The identity  $\underline{x} = \underline{u}$  holds.
The code rate is  $R = 1$.
The minimum distance between two code words is  $d_{\rm min} = 2$.

2

Which statements are true for a  $(3, 2, 2)$  block code?

Code  $\mathcal{C}_{1} = \{(0, 0, 0),\ (0, 1, 1),\ (1, 0, 1),\ (1, 1, 0)\}$  is possible.
Code  $\mathcal{C}_{2} = \{(0, 0, 1),\ (0, 1, 0),\ (1, 0, 0),\ (1, 1, 1)\}$  is possible.
Code  $\mathcal{C}_{3} = \{(0, 0, 0),\ (0, 1, 1),\ (1, 0, 0),\ (1, 1, 1)\}$  is possible.

3

What properties does the code  $\mathcal{C}_{1}$  defined in subtask  (2)  show?

A bit error can be detected.
A bit error can be corrected.

4

What properties does the code  $\mathcal{C}_{4}= \{(0, 0, 0),\ (1, 1, 1)\}$  show?

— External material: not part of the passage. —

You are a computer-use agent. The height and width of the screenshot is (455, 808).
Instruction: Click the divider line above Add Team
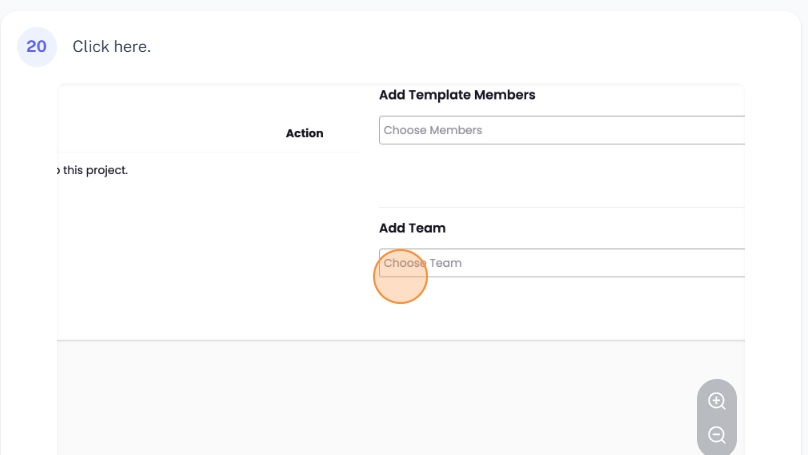(x=560, y=208)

The code rate is  $R = 1/4$.
The code rate is  $R = 1/3$.
A bit error can be detected.
A bit error can be corrected.


Solution

(1)  Correct  statements 1 and 3:

  • In this assignment,  $k = 3$  information bits are mapped to  $n = 3$  code bits   ⇒   $R = k/n = 1$.
  • The statement  $\underline{x} = \underline{u} $  would only hold in the case of systematic coding.
  • For example,  in principle.  $(0, 0, 0)$   →   $(0, 1, 1)$  would also be possible.
  • The last statement is certainly false:  From the graph one can see the minimum distance  $d_{\rm min} = 1$.

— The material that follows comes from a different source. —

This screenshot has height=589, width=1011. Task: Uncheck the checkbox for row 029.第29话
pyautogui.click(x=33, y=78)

Two  $(3, 2, 2)$  block codes

(2)  Correct  statements 1 and 2:

  • $\mathcal{C}_{1}$  and  $\mathcal{C}_{2}$ actually  describe codes with rate  $R = 2/3$  and minimum distance  $d_{\rm min} = 2$.
  • In the graph,  the green dots mark the code  $\mathcal{C}_{1}$  and the blue dots mark the code  $\mathcal{C}_{2}$.
  • For the code  $\mathcal{C}_{3}$  – also with rate  $R = 2/3$  – the minimum distance between two code words is  $d_{\rm min} = 1$, 
    for example between  $(0, 0, 0)$  and  $(1, 0, 0)$  or between  $(0, 1, 1)$  and  $(1, 1, 1)$.

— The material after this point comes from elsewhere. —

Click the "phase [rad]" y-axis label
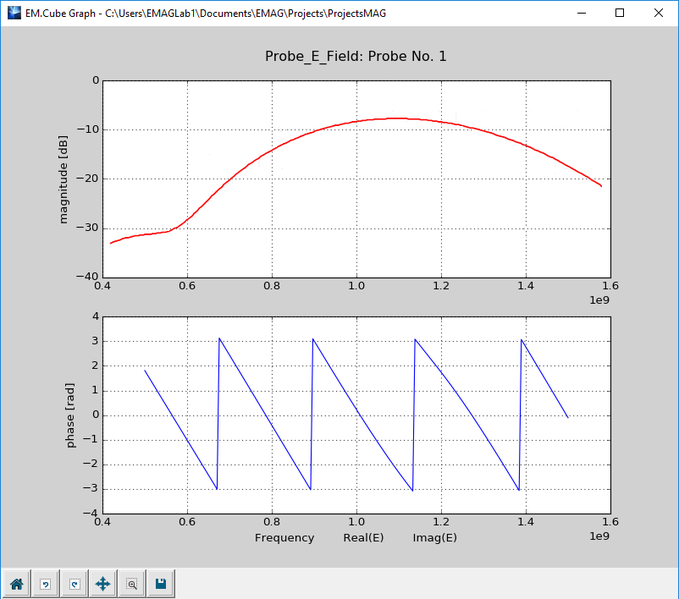 [72, 415]
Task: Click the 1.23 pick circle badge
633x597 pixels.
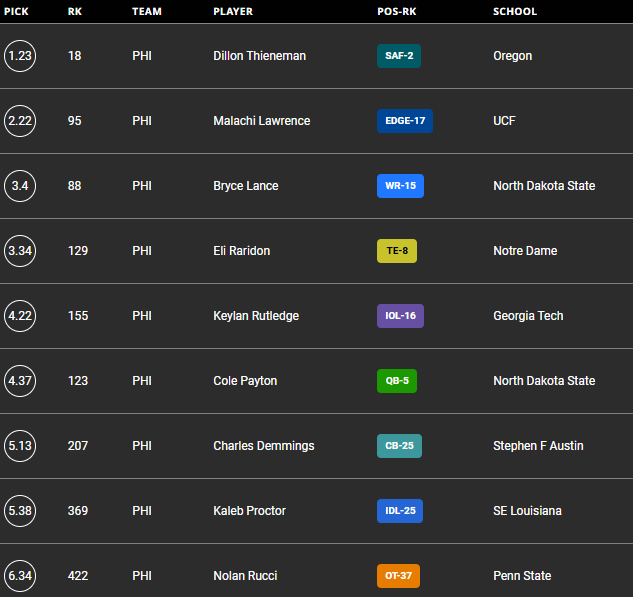Action: (20, 56)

(3)  Correct is only  statement 1:

  • Only a bit error can be detected with the minimum distance  $d_{\rm min} = 2$.
  • In the upper graph,  the green dots indicate allowed code words of  $\mathcal{C}_{1}$. 
    If a blue dot is received,  this indicates a transmission error.
  • On the other hand,  error correction is not possible with  $d_{\rm min} = 2$.
  • The code  $\mathcal{C}_{1}$  corresponds to the  single parity-check code  $(3, 2, 2)$.


$(3, 1, 3)$  block code

(4)  Correct  answers 2, 3, and 4:

  • $C_{4}$  describes the  $(3, 1, 3)$ repetition code.  In this code,  two of the total eight possible points are occupied,  from which one could incorrectly conclude the code rate $R = 1/4$.
  • However,  the code rate is calculated according to $R = k/n = 1/3$.
  • From the lower diagram one recognizes that because of  $d_{\rm min} = 3$  now also one bit error can be corrected.
  • During decoding,  all light green points  (with black outline)  are transferred to the green point  $(0, 0, 0)$  and all light blue points are transferred to the blue point  $(1, 1, 1)$.
  • Up to two bit errors can be detected at the same time  (one of course).